*** Opening GIVEN DATA ***

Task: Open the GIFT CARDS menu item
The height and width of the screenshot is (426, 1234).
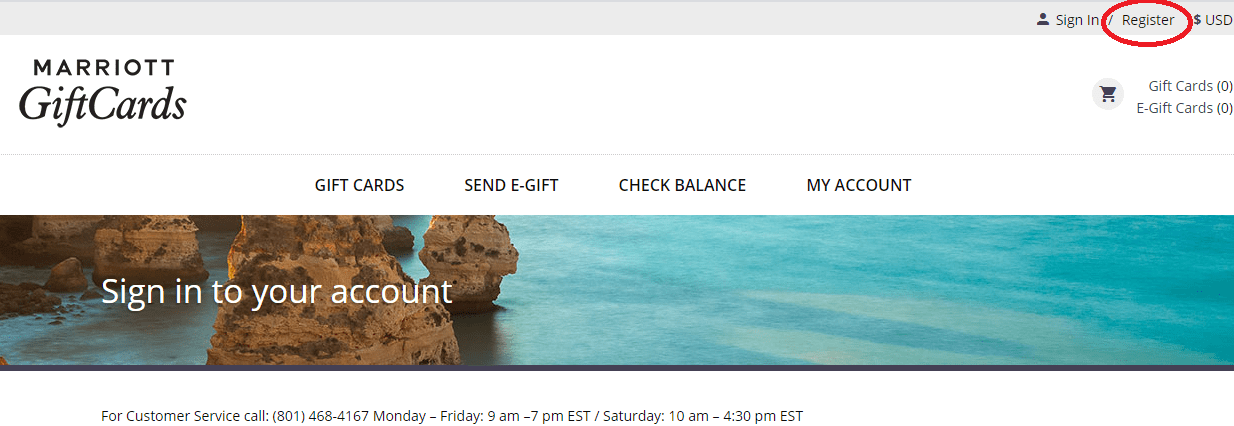Action: [359, 185]
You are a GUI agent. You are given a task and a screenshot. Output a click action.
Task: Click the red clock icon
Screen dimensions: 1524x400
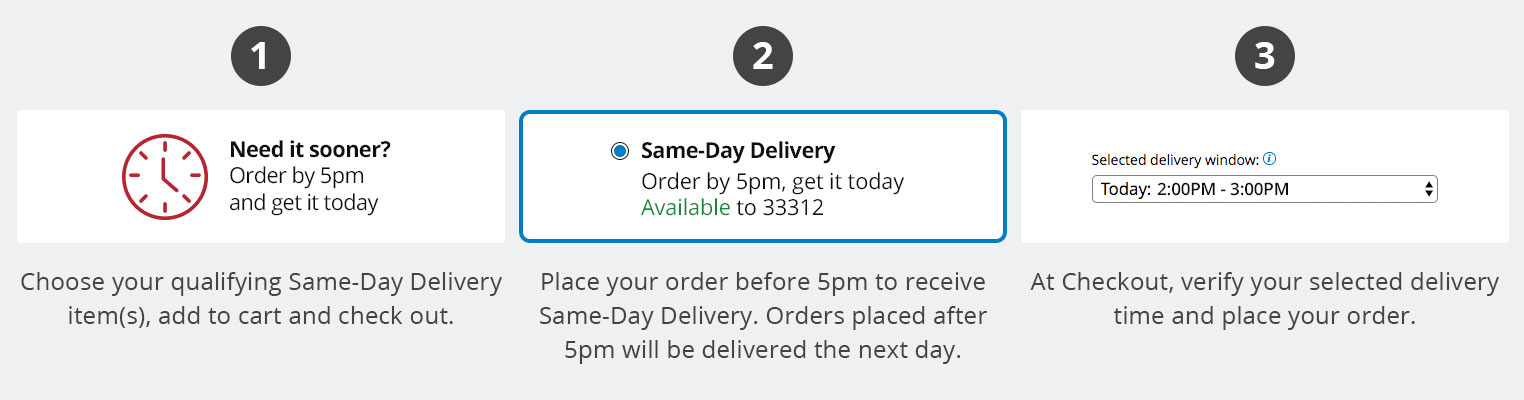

*** Closing GIVEN DATA ***

TASK REQUIREMENTS: The records above should be retyped in full and exactly; omit the pictures.

FINISHED EXERCISE:
Task: Open the GIFT CARDS menu item
The height and width of the screenshot is (426, 1234).
Action: [359, 185]
You are a GUI agent. You are given a task and a screenshot. Output a click action.
Task: Click the red clock icon
Screen dimensions: 1524x400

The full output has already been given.